Hulk Angry: 4 Reasons Bruce Banner Needs to Understand His Emotional Risk Tolerance
When it comes to investing, many try to insist that you leave emotional behind you. However, no matter how hard you try to avoid letting your emotions run away with you, it can be difficult to keep it under control — especially when the stock market is doing really well, or really poorly.
The most difficult emotions to control, though, are fear and anger. When you are afraid and angry about what’s next for your finances, it’s easy to do a Dr. Bruce Banner and transform into the Incredible Hulk. Unfortunately, letting the angry monster out can wreak havoc on your finances. The Hulk destroys nearly everything in his path, and you can destroy your finances if you aren’t careful.
Before you invest, it helps to know your risk tolerance so that you can avoid panic — and so that you make the right decisions for your portfolio.
What is Emotional Risk Tolerance?
Your financial risk tolerance is fairly straightforward. It’s all about how much money you can afford to invest — and possibly lose. You look at how much money you can afford to have locked away in investments, as well as what you can afford to lose. If you can’t afford to lose that $500, don’t invest it.

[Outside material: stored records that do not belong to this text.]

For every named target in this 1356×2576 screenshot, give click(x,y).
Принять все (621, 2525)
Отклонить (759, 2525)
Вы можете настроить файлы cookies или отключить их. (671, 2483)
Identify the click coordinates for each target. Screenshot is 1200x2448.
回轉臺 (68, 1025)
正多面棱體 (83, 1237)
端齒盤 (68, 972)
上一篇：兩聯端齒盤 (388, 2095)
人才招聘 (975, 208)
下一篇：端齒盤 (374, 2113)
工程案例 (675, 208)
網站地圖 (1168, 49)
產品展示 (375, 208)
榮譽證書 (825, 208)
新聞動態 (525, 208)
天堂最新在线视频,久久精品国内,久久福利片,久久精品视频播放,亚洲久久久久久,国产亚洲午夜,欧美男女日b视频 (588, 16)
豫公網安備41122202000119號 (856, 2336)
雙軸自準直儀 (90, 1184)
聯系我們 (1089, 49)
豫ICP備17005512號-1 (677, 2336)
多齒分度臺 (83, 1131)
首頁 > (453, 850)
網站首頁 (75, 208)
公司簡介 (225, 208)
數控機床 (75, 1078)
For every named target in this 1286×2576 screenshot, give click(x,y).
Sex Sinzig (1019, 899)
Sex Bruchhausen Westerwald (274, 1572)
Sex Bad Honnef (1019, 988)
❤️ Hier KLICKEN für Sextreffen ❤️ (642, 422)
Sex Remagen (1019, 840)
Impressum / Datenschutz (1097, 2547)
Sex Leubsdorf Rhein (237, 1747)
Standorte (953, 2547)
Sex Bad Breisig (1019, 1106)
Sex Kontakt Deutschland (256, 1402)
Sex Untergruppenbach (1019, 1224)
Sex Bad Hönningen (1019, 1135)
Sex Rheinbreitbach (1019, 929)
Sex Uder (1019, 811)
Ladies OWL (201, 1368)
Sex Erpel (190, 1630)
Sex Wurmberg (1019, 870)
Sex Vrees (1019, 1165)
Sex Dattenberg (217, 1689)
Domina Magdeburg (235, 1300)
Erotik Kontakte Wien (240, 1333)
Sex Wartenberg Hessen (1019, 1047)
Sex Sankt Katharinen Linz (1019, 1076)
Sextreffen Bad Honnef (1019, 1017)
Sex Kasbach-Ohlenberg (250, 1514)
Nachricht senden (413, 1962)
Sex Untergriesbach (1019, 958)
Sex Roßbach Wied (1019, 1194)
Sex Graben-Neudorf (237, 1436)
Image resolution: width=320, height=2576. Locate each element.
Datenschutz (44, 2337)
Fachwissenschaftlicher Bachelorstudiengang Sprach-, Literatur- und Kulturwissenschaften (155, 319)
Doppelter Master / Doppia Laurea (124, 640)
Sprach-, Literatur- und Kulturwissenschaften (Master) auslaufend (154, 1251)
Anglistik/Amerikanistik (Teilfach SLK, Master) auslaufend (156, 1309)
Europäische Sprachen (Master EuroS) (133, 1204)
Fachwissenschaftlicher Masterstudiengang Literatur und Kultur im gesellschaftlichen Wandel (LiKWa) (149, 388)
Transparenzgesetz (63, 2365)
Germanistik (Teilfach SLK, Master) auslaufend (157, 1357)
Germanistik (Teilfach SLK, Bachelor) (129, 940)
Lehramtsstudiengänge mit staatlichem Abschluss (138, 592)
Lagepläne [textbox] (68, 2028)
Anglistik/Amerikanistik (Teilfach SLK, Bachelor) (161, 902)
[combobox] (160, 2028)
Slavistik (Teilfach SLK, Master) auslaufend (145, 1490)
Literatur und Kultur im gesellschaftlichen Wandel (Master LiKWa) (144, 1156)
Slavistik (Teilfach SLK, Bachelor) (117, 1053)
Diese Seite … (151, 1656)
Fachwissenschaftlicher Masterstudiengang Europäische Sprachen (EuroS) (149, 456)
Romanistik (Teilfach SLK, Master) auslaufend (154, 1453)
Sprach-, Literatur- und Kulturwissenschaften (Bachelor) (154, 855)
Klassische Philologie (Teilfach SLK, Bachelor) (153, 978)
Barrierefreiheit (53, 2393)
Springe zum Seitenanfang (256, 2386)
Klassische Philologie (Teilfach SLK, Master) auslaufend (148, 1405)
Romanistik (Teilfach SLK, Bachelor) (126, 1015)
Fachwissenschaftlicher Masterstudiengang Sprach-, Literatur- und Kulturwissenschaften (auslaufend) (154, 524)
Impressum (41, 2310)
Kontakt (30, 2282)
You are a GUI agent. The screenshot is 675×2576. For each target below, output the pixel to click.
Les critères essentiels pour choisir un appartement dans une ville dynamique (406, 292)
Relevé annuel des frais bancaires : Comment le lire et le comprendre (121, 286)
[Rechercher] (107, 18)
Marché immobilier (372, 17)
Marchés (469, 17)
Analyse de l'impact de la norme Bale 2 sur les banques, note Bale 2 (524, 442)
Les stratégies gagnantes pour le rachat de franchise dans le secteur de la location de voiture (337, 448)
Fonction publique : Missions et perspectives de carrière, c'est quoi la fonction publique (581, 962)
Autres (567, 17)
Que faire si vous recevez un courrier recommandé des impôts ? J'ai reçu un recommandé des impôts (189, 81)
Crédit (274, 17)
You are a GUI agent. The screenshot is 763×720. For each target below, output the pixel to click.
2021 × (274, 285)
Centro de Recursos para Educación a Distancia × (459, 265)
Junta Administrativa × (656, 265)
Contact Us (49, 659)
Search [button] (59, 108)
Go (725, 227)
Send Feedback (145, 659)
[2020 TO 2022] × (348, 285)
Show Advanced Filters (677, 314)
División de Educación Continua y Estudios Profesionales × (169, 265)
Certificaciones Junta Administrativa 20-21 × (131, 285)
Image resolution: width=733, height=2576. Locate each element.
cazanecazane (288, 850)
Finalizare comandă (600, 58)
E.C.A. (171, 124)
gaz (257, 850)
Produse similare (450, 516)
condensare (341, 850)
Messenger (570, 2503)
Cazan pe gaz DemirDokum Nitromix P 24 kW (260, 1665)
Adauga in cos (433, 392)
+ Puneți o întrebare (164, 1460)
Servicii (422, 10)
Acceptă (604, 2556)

Financial risk tolerance takes into account your other obligations, and is pretty objective. You either have the money to invest, or you don’t. (If you don’t, though, it might be worth to figure out how to get the money to invest, since it’s one of the most effective ways to save up for retirement.)
Emotional risk tolerance, on the other hand, is a little different. It’s more about what you can handle, emotionally, when it comes to your investments. Can you deal with the ups and downs of the market? Are do you become too stressed? In some cases, you might have the financial risk tolerance for some of the riskier investments, but you may not be able to stomach the volatility involved. If that is the case, sticking to more conservative investments might be the best option for you. Here are 4 reasons that you should pay attention to your emotional risk tolerance:
- Panic can lead you to make poor decisions: One of the biggest reasons to pay attention to your emotional risk tolerance is that panic can lead you into making poor decisions. If you turn into the Incredible Hulk and become angry and terrified at a stock market drop, you might sell your investment — turning paper losses into solid, real-life losses. And, if the investment was a fundamentally sound one, likely to recover along with the market, you have just missed out on the chance to buy at a real bargain. You have real losses, and you have a missed opportunity. Once you understand that you have this tendency, it’s important to put safeguards in place to help you avoid knee-jerk reactions to market news.
- Anxiety isn’t good for your health: Regularly transforming into an over-muscled mass can’t be good for Bruce Banner’s heart. Indeed, all the changing is likely to put strain on his heart, and lead to premature death. However, a great deal of anxiety on your part isn’t good, either. If you have a low emotional risk tolerance, don’t invest in assets that fluctuate a great deal, and come with the potential for regular (and possibly large) losses. If you are constantly worried about your performance, the stress and anxiety can weigh on your health and cause long-term problems. If you know you will worry, consider less stress-inducing investments like index funds, dividend aristocrats, and carefully chosen bonds. You can still get a reasonable return, but you will have better peace of mind.
- Your relationships can suffer from the anxiety: Once again, if you have a low risk tolerance, you need to be aware of the effect it can have on your relationships. Bruce Banner is constantly getting into trouble over his tendency to turn into the Hulk. It really puts strain on relationships. If you turn into a monster every time you are worried about what’s happening with the stock market, you need to step back. You don’t want to put strain on your relationships, you want to avoid situations that cause problems with your friends and family.
- High risk tolerance has problems, too: Realize, too, that high emotional risk tolerance can cause its own problems. Overconfidence in your investing abilities, and a propensity to take a lot of high risks can lead to financial problems when you’re wrong. If you are interested in taking risks, and enjoy the thrill, it’s important that you have checks on your investing. While you could see big payouts, you also have to be careful to avoid big losses. Make sure your financial risk tolerance matches your desire to enjoy investing, and find ways to offset what might be your irrational exuberance.
When you recognize your emotional risk tolerance, you can take steps to offset your tendencies. This will make you a better investor, and help you avoid financial problems associated with letting your emotional issues related to investing. You can’t completely keep emotion out of investing, but, by recognizing your emotional risk tolerance, you can offset some of the tendencies that come with emotion.